Presentation on theme: "NARRATIVES. Write this in your Warm-Up Journal: LEQ 1: What is a narrative? Answer: A story or account of events or experiences. Narratives can be."— Presentation transcript:
Write this in your Warm-Up Journal: LEQ 1: What is a narrative? Answer: A story or account of events or experiences. Narratives can be fictional, or based on actual events.
Fact vs. Fiction Many people think that all narratives are completely fictional (made-up,) but that’s not necessarily true. A narrative can be a made up story, but it can also be a description of something that actually happened to you (personal narrative.)
All narratives must include three concepts: Characters Setting Plot
Structure of Narratives All narratives follow a set of steps called the plot diagram. These steps are: Exposition Rising Action Climax Falling Action Resolution
Exposition The exposition serves as the introductory phase of the story. In the exposition, you are introduced to the: Characters Setting Conflict Additionally, the exposition establishes the point-of-view in which the story will be written.
Conflict There are many types of conflict in narratives. Some of these include: Character vs. Character Character vs. Self Character vs. Nature Character vs. Society
Rising Action During the rising action portion of the story, a few important events occur: 1. You learn more about the characters. Often, secondary characters are introduced. 2. The conflict is further revealed. 3. Tension builds.
Climax The climax serves as the turning point of the story. Typically, this is the part of the story in which the main character directly confronts the conflict. As a result, tension is usually the highest during the climax.
Falling Action During the falling action phase, the conflict begins to be resolved. Ideally, this leads to a return towards normalcy for the characters (i.e. life begins to return back to normal.) The reason falling action is so important is because it helps the tension decrease after the climax.
Resolution By the time of the resolution, the conflict has been resolved. It is important to consider that not all narratives have a resolution. Sometimes an author deliberately avoids a resolution so that the story can continue in later narratives.
Other Considerations A few other important concepts for authors to consider are: Selection of Point-of-View Pacing Characterization Character Development
Selection of Point-of-View Authors must be careful when selecting which point- of-views to use.
First Person Point-of-View It is easy to recognize first person point-of-view because it uses pronouns such as I, me, my, mine, we, or us. First person point-of-view often tells the story from the perspective of the main character. While this point-of-view can give unique insight into the feelings and thoughts of the character telling the story, the audience is limited on information because it is only coming from one character.
Third Person Point-of-View Third person point-of-view can be recognized through the use of third person pronouns such as he, she, it, they, them, him, her, his, hers, its, their, or theirs. Third person point-of-view can be limited or omniscient. In third person limited, the narrator focuses on the perspective of one character in the story. In third person omniscient, the narrator knows the thoughts and feelings of all the characters in the story.
Pacing Authors must be careful that their narratives do not move too quickly or too slowly. This is called pacing. If the plot moves too quickly, readers may have difficulty keeping up with the events. They may also forget important points. In the plot moves too slowly, readers may become bored and lose interest in the piece.
Characterization Characterization is the process by which the writer reveals the personality of a character. There are two major types of characterization: direct characterization and indirect characterization.
Direct Characterization By using direct characterization, the author tells the audience what a character’s personality is. Ex. The shy girl sat by herself in the cafeteria.
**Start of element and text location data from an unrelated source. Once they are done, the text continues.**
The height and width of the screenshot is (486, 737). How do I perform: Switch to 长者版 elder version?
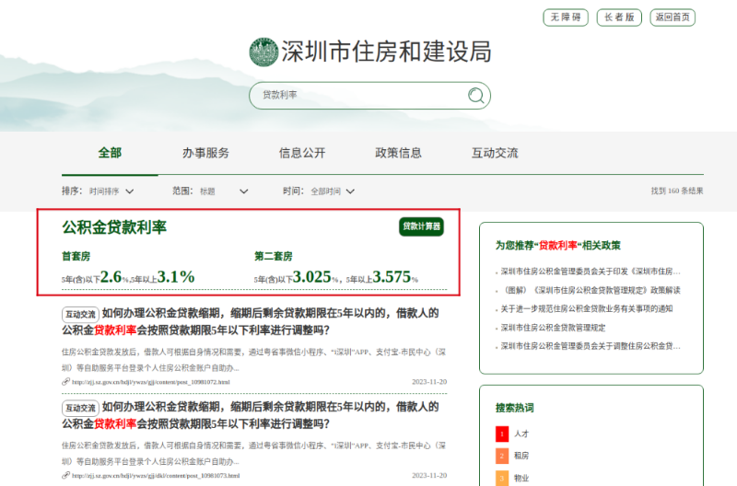pyautogui.click(x=618, y=17)
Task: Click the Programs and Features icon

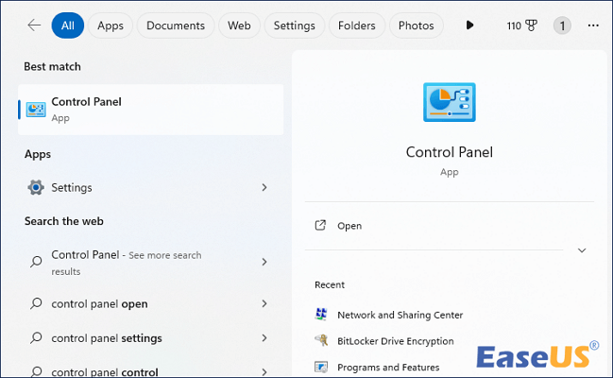Action: point(321,367)
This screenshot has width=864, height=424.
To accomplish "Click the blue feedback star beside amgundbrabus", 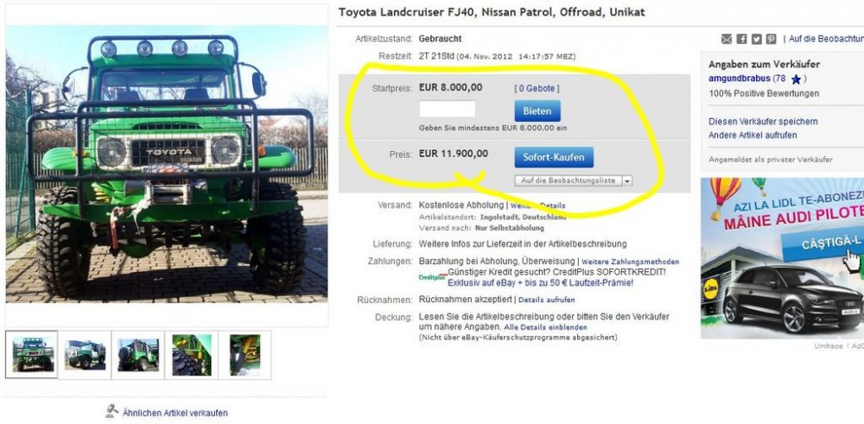I will [x=796, y=79].
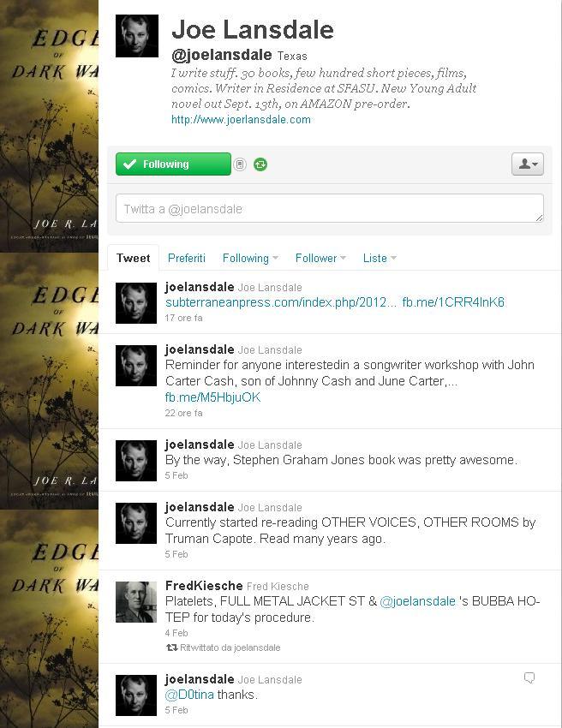Open the user actions dropdown menu
This screenshot has height=728, width=562.
click(x=528, y=164)
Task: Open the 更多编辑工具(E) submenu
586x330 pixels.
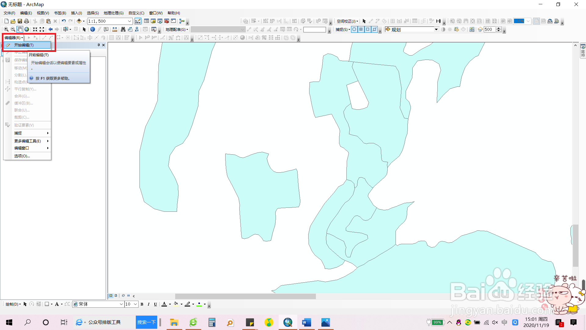Action: click(x=27, y=141)
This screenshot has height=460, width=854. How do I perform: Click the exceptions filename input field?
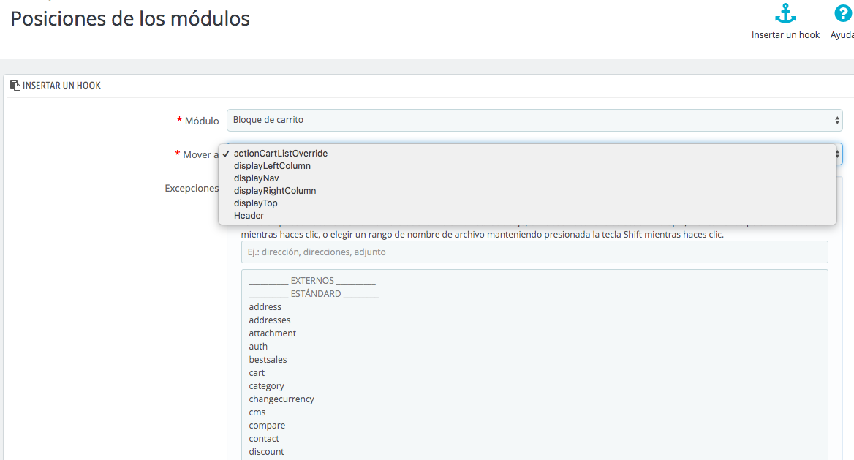(534, 252)
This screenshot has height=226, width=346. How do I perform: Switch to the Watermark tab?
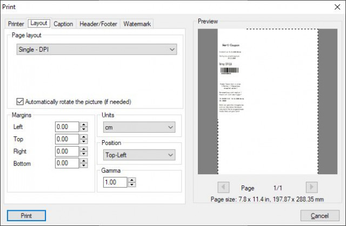coord(137,24)
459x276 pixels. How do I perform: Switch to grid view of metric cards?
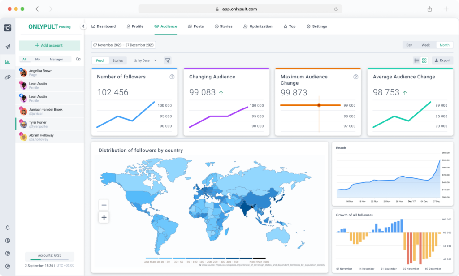pyautogui.click(x=424, y=60)

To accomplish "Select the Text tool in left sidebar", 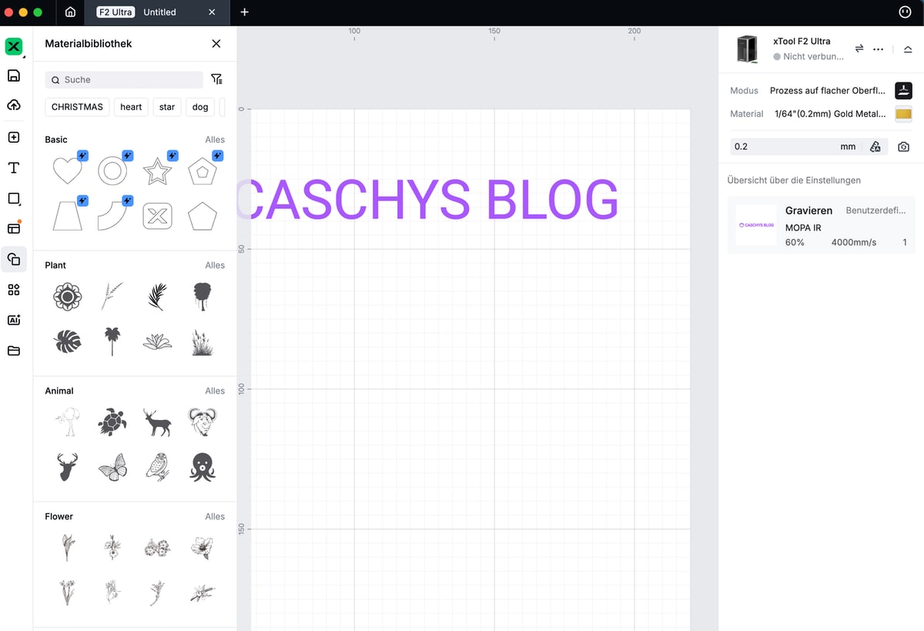I will tap(14, 168).
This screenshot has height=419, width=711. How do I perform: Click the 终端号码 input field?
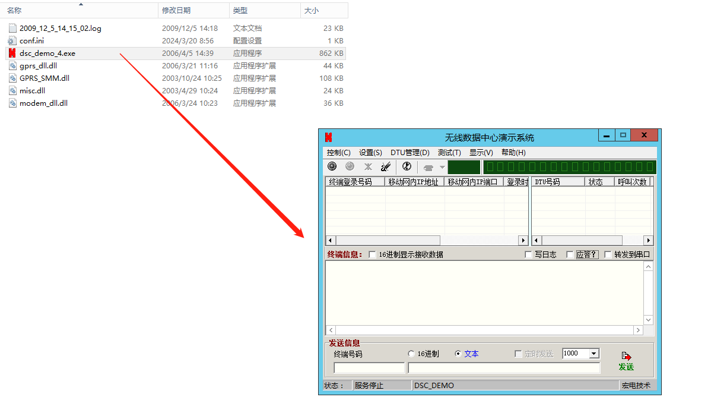pos(369,368)
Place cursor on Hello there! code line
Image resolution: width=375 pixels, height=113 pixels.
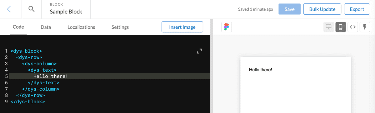click(x=109, y=76)
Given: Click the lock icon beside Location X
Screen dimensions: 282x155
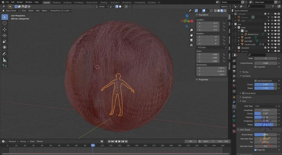Looking at the screenshot, I should click(x=223, y=23).
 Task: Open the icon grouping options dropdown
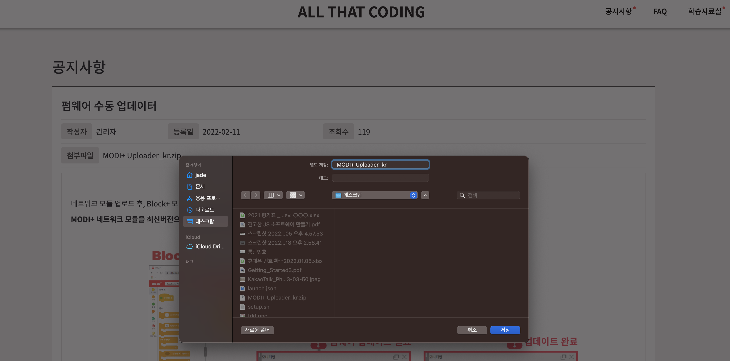[x=295, y=195]
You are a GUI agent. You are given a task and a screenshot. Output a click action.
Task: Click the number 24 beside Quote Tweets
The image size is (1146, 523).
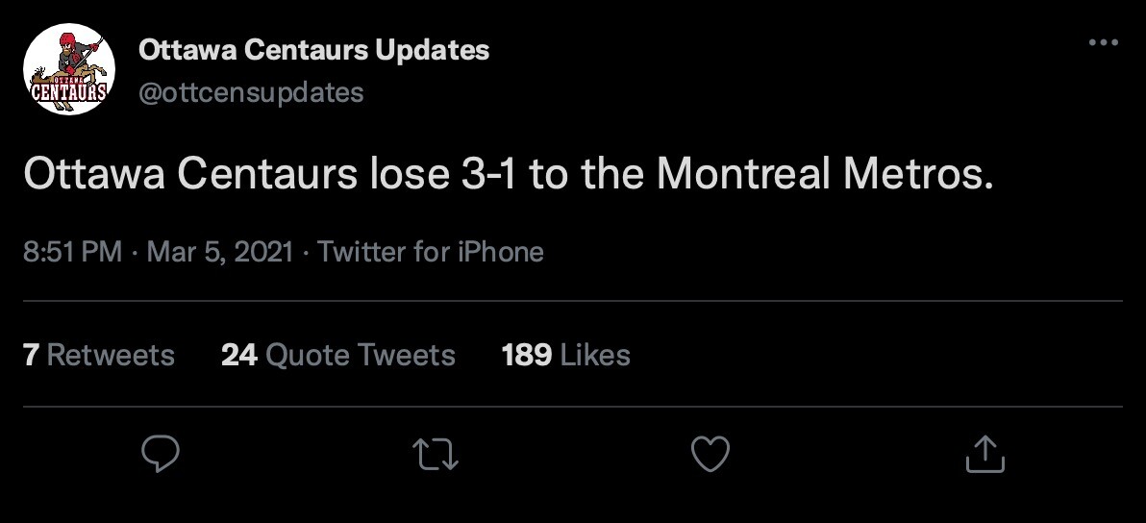239,355
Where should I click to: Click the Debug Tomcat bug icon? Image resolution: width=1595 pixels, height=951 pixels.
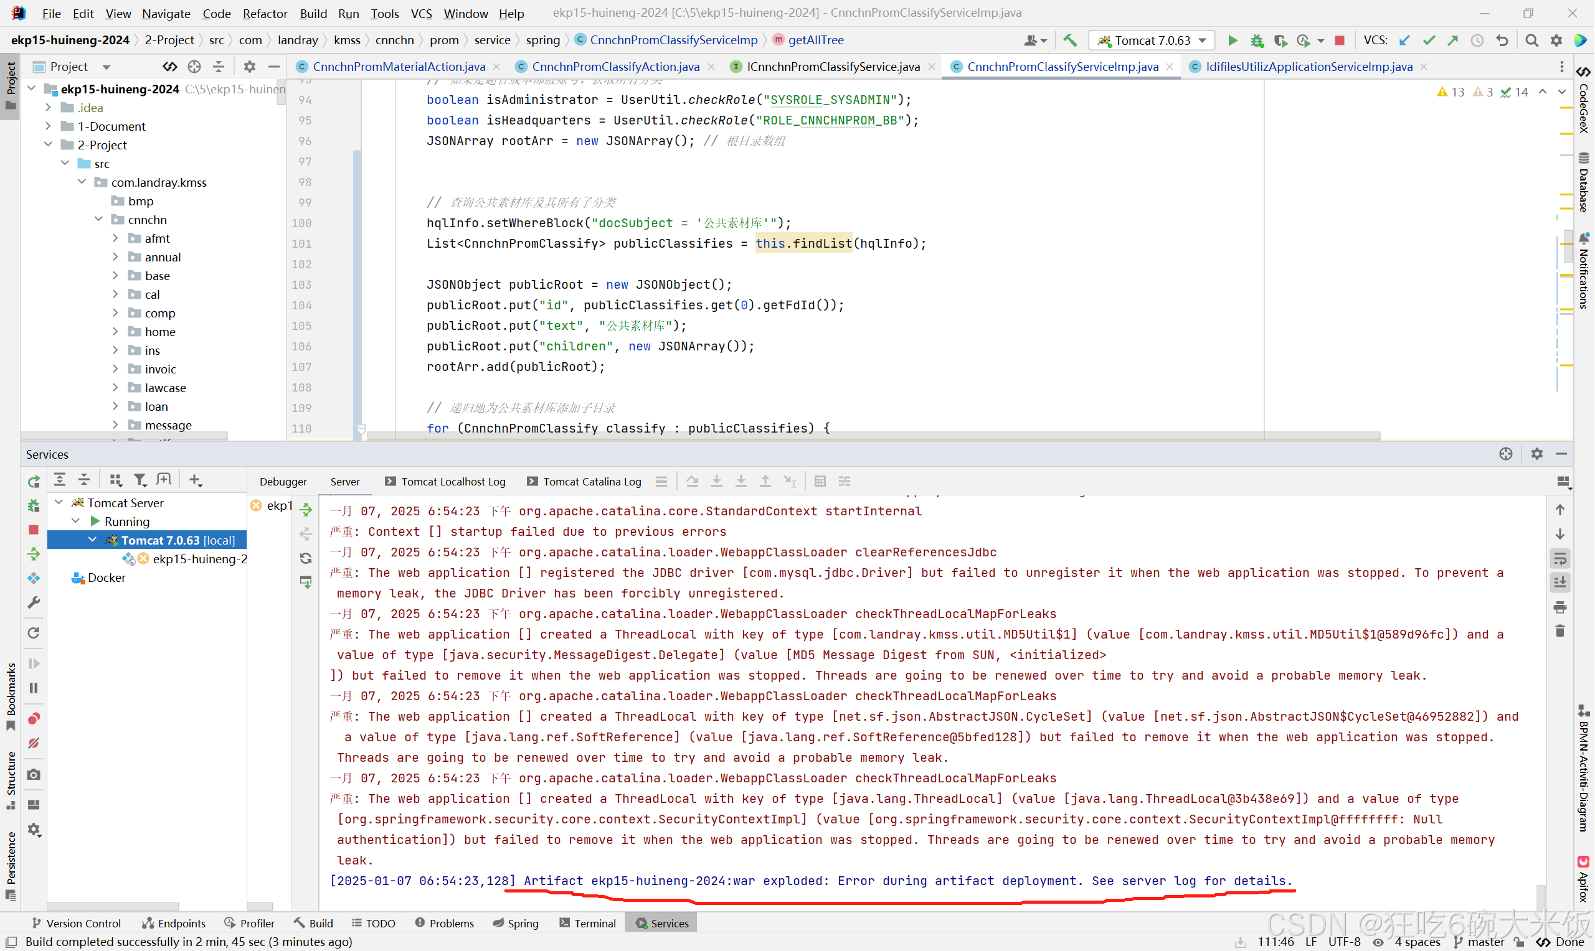click(x=1257, y=40)
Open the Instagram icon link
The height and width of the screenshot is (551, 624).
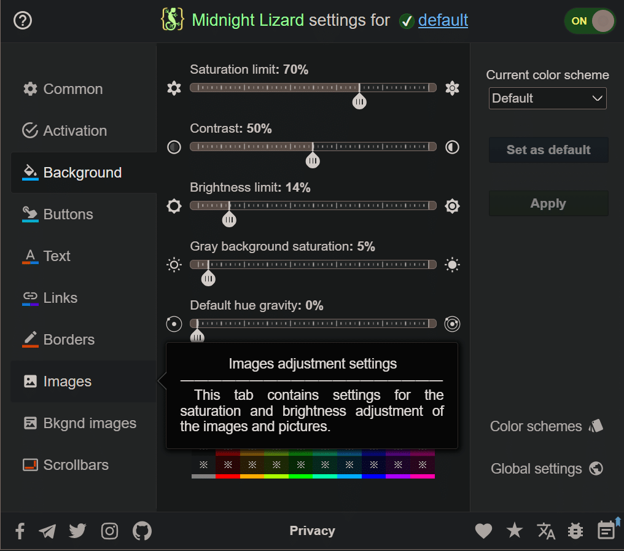pyautogui.click(x=109, y=531)
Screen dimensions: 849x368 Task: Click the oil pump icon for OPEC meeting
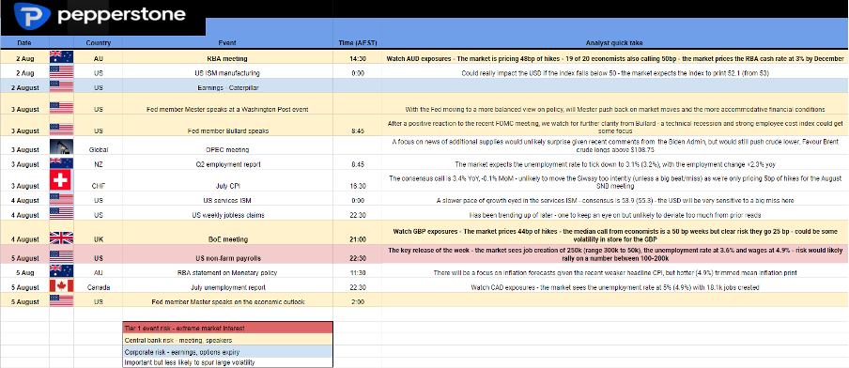[x=61, y=146]
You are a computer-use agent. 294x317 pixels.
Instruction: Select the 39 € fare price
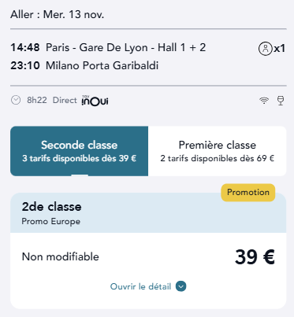[x=255, y=256]
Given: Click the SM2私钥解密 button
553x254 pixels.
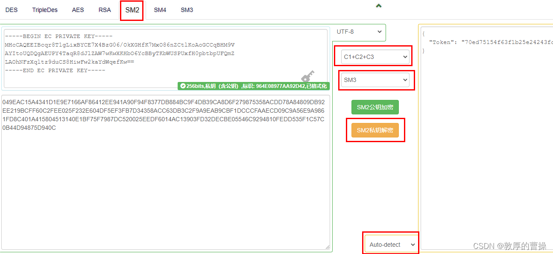Looking at the screenshot, I should (375, 130).
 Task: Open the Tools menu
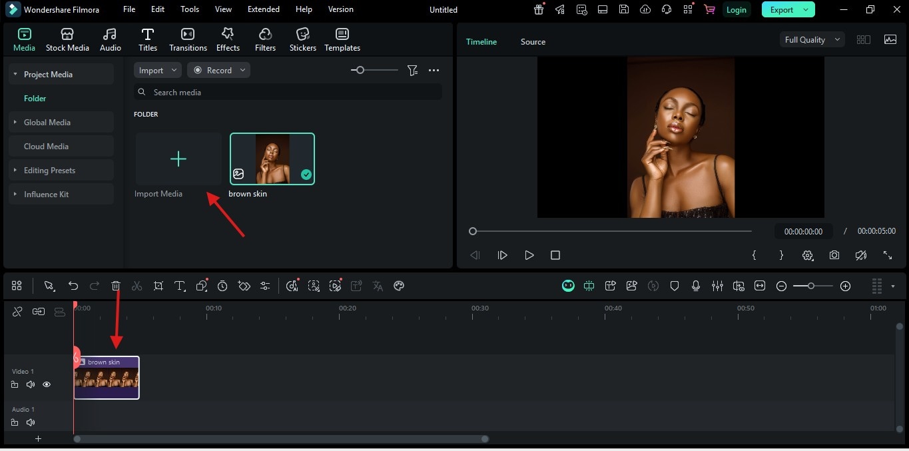[189, 9]
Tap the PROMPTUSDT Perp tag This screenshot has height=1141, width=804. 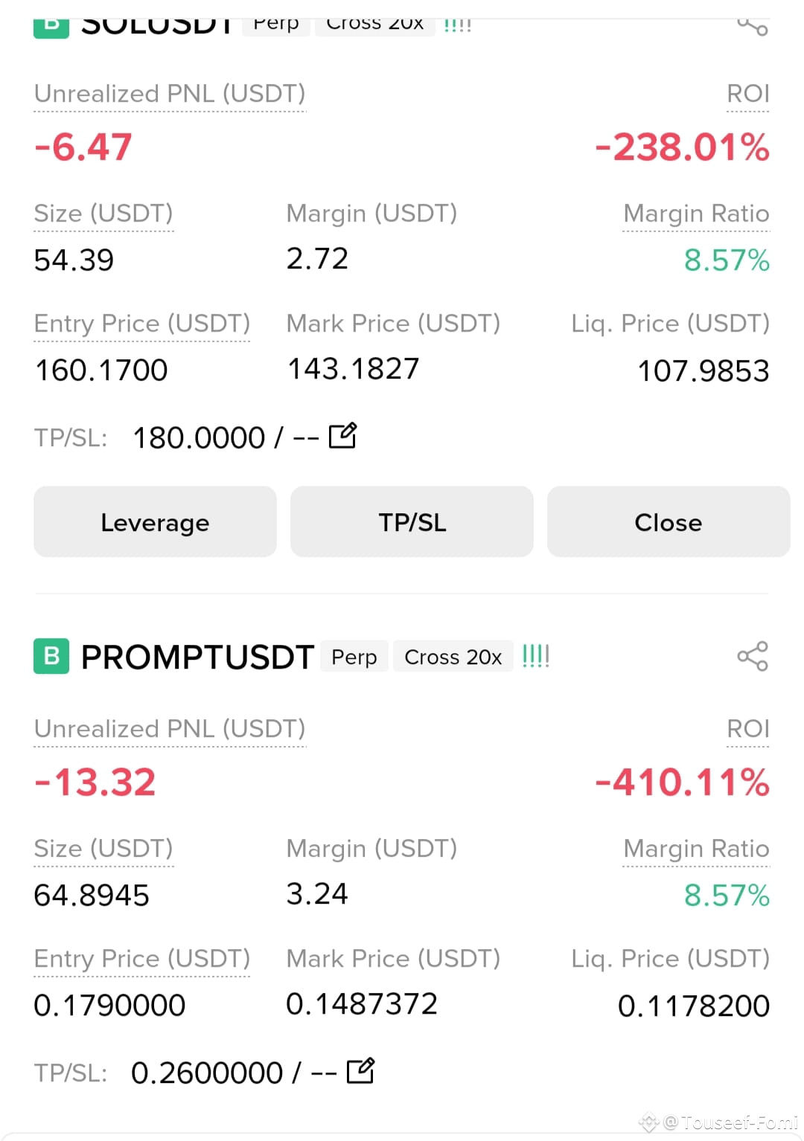click(x=354, y=657)
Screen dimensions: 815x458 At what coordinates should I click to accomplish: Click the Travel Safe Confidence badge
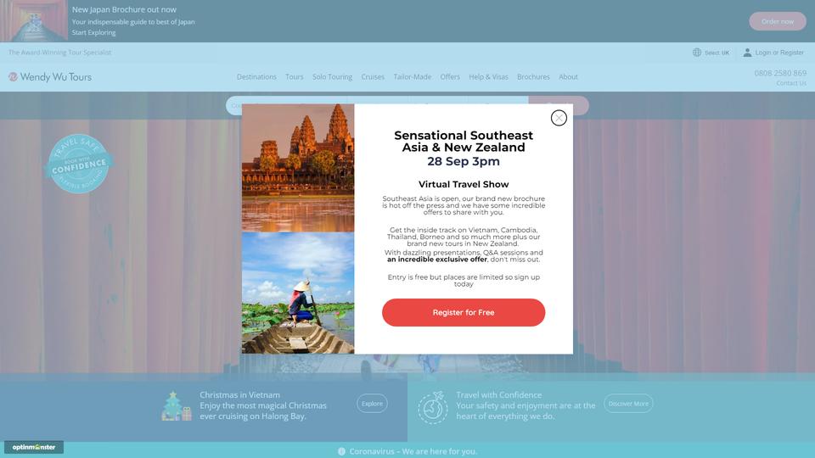click(x=79, y=164)
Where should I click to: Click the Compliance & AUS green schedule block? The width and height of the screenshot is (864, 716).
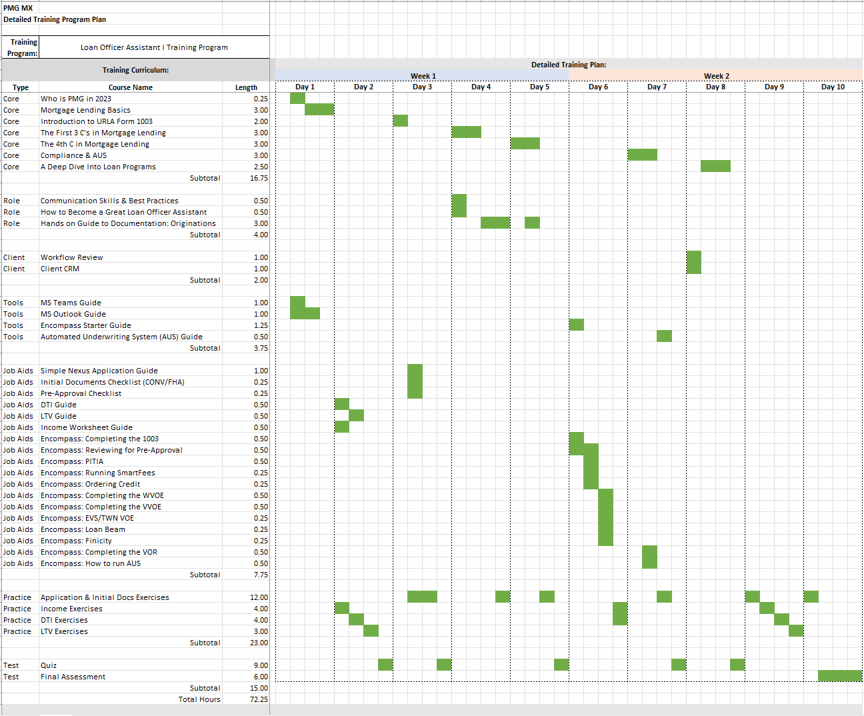click(x=642, y=155)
Indirect Characterization By using indirect characterization, the author shares details that show a character’s personality. Ex. The girl avoided any eye contact with her peers as she nervously scurried across the cafeteria. She hurriedly made her way to a table in an isolated corner where she always ate alone. The author can accomplish indirect characterization through a variety of ways: STEAL.
STEAL Speech What does the characters say? How does the character speak? Thoughts What is revealed through the character’s private thoughts and feelings? Effect on others What is revealed through the character’s effect on other people? How do other characters feel or behave in reaction to the character? Actions What does the character do? How does the character behave? Looks What does the character look like? How does the character dress?
Character Development Character development is the way a character changes throughout a piece. Static characters are characters whose personalities change little, if at all. Dynamic characters are characters whose personalities change due to their actions or experiences.